Para Semana da Mobilidade, prefeitura de São Paulo recria imagem que mostra vantagem do transporte público no espaço urbano

Três carros ocupam o mesmo espaço de ônibus, que transporta 70 pessoas, mas não atendem mais de 15 pessoas

Cidade de São Paulo terá diversas atividades, desta vez, com mais interação nas mídias sociais

ADAMO BAZANI

A imagem é clássica, mas diante ainda do privilégio que o transporte individual recebe em praticamente todo país, vale a pena reproduzi-la.

Além de contribuir com a redução da poluição, o transporte público auxilia no melhor aproveitamento do espaço urbano.

Quando o transporte coletivo recebe os investimentos necessários e se torna foco das políticas públicas, não é questão simplesmente de os carros saírem das ruas, mas de as pessoas ganharem espaço na cidade.

Os números absolutos não deixam mentir e, nesta terça-feira, 12 de setembro de 2017, a prefeitura de São Paulo recriou uma cena clássica, que surgiu na Europa no final dos anos 1990, que mostra o aproveitamento melhor do espaço urbano pelo transporte público.

Para isso, foram usados três carros modelo Gol, da prefeitura, um ônibus Caio Millennium IV – Mercedes-Benz, da empresa Viação Campo Belo, uma das que prestam serviços municipais e um grupo de 70 pessoas, a capacidade do veículo de transporte coletivo.

Segundo o site da Volkswagen, a versão do modelo Gol usada nas fotografias e filmagem tem as seguintes dimensões: largura 1,65 metro e comprimento de 3,89 metros.

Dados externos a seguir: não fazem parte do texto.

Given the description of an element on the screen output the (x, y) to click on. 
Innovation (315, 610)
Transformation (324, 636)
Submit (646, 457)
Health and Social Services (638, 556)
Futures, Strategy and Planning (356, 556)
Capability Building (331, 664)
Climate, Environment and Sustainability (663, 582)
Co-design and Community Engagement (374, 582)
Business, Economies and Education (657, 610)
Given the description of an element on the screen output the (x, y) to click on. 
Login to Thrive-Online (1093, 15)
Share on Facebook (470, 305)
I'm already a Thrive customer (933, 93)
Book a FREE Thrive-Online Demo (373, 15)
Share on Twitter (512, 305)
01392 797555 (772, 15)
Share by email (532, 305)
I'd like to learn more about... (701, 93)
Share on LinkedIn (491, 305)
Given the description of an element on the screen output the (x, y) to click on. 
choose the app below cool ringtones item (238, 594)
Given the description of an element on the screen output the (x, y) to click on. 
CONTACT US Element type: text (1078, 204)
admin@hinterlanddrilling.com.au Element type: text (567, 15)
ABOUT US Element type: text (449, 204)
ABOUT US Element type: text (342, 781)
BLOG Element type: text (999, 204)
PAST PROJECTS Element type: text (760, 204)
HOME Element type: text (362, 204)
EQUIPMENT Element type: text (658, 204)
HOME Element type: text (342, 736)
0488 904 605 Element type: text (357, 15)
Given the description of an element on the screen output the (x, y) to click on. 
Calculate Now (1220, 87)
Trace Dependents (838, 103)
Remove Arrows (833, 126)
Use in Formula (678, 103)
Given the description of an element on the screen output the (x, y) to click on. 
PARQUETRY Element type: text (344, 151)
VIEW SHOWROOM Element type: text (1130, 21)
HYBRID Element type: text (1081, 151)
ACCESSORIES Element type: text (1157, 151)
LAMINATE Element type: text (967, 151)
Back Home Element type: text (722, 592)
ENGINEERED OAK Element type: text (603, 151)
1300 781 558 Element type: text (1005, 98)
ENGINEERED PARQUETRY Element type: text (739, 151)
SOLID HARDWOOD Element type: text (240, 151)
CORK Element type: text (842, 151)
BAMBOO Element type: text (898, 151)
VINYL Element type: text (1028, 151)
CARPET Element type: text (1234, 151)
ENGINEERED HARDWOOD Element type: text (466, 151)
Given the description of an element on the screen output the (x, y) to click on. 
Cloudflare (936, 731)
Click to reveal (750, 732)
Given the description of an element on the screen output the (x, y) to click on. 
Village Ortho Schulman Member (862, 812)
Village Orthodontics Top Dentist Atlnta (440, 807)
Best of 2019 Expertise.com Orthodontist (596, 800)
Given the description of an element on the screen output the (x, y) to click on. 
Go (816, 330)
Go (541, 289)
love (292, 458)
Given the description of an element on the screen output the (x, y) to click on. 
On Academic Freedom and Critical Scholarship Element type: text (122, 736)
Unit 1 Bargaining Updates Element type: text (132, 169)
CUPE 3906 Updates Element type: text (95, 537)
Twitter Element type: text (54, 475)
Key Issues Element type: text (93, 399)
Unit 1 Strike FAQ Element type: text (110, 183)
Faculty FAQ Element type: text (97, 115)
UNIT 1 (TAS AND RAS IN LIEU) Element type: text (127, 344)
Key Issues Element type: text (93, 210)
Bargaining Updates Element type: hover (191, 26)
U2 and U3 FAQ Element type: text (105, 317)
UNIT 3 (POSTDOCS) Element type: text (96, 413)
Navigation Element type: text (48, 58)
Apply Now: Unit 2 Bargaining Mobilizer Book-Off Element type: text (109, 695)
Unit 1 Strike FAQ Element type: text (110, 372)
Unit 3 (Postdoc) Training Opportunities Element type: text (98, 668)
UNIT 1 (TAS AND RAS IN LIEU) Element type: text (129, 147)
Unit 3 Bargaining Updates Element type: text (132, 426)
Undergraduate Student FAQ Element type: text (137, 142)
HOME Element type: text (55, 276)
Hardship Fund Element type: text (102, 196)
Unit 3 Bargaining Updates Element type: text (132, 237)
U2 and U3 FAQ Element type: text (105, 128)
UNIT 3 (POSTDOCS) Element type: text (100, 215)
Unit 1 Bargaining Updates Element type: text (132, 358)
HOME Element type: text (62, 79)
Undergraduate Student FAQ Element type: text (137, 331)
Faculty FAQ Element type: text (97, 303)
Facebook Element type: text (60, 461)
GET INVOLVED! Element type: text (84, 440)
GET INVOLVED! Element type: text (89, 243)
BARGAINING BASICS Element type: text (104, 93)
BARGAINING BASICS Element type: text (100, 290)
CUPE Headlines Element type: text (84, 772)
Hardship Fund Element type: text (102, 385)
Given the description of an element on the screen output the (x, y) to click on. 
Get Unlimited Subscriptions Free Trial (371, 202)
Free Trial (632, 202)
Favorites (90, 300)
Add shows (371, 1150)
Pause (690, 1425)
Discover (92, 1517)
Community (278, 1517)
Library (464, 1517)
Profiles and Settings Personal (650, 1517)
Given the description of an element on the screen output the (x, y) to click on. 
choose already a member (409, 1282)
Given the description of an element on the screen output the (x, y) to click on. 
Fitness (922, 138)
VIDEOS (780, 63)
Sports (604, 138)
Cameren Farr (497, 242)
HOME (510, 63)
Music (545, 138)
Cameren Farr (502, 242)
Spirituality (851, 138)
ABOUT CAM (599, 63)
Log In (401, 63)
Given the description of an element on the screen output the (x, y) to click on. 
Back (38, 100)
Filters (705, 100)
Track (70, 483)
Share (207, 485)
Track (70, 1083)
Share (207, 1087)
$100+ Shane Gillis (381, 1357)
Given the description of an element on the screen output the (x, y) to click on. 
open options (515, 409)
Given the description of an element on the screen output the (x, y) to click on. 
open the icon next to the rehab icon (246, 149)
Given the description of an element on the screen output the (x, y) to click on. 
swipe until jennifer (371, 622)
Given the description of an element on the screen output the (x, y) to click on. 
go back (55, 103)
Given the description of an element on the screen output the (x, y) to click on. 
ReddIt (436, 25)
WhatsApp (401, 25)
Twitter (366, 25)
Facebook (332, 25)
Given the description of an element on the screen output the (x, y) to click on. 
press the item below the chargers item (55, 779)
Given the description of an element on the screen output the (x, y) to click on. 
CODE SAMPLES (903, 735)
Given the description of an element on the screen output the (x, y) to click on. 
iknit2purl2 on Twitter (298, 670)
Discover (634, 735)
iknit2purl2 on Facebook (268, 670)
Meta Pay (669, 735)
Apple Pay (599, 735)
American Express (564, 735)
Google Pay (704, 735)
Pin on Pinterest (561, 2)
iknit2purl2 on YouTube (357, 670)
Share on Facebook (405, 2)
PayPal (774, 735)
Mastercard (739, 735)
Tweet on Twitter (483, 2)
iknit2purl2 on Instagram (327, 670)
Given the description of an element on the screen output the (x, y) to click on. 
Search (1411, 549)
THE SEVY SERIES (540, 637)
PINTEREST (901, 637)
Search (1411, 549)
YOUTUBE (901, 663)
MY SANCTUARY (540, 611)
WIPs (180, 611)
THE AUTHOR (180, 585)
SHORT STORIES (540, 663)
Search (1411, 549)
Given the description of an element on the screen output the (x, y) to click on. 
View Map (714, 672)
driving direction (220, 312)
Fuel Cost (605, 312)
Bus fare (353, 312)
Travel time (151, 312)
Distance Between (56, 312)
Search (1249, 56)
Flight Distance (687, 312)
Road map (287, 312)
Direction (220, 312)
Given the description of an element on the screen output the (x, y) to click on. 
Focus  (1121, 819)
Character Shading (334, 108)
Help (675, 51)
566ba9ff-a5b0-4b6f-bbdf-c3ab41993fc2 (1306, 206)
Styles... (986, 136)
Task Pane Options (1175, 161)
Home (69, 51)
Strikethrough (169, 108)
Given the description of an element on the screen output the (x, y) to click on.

Sendo assim, a área ocupada pelo carro parado é de 6,41 metros quadrados.

Mas a capacidade máxima de lotação do carro é de 5 pessoas.

Assim, cada ocupante do carro, requer 1,2 metro quadrado da cidade.

Já o ônibus usado na filmagem tem 13 metros de comprimento e 2,5 metros de largura. Sua área, parado, é de 32,5 metros quadrados.

Mas a capacidade é de 70 passageiros, Assim, cada passageiro do ônibus ocupa 0,46 metro quadrado proporcionalmente.

Isso significa que, na comparação entre os dois veículos lotados, o passageiro do carro usa uma área 2,6 vezes maior que do que o usuário do ônibus.

Entretanto, há mais um condicionante.

De acordo com último balanço da CET – Companhia de Engenharia de Tráfego, de 2015, cada carro de passeio leva, em média, na cidade 1,2 pessoa por viagem.

Já o ônibus, por viagem, em média, pode atender 90 passageiros, entre embarques e desembarques.

Assim, levando em conta os dados de ocupação e média transportada na cidade, no carro de 6,41 metros quadrados, a pessoa toma da cidade, 5,34 metros quadrados.

Já com o ônibus, a ocupação por pessoa levando em conta estes fatores da cidade, é de 0,36 metro, proporcionalmente.

Assim, para o perfil da cidade, o ocupante do carro usa 14,8 vezes proporcionalmente para se deslocar.

O dado ainda não conta a área de distância segura entre um carro e outro, que também toma espaço nas vias, mas varia de acordo com fatores como peso e velocidade dos veículos.

Por isso, que propostas como a Cide-Municipal, um imposto sobre gasolina e álcool para financiar o transporte público ou pedágio urbano, se baseiam no fato de divisão mais justa do espaço urbano. Já que o usuário do carro usa mais  a cidade, seria mais justo, de acordo com estas propostas, que ele pague mais e financiar quem usa de forma mais racional.

Secretário de Mobilidade e Transportes, Sérgio Avelleda, em filmagem sobre espaço ocupado na cidade em transporte coletivo e individual. 70 pessoas ocupam área de ônibus

 

 

Na semana da Mobilidade e do Dia Mundial Sem Carro, a prefeitura de São Paulo terá uma série de atividades.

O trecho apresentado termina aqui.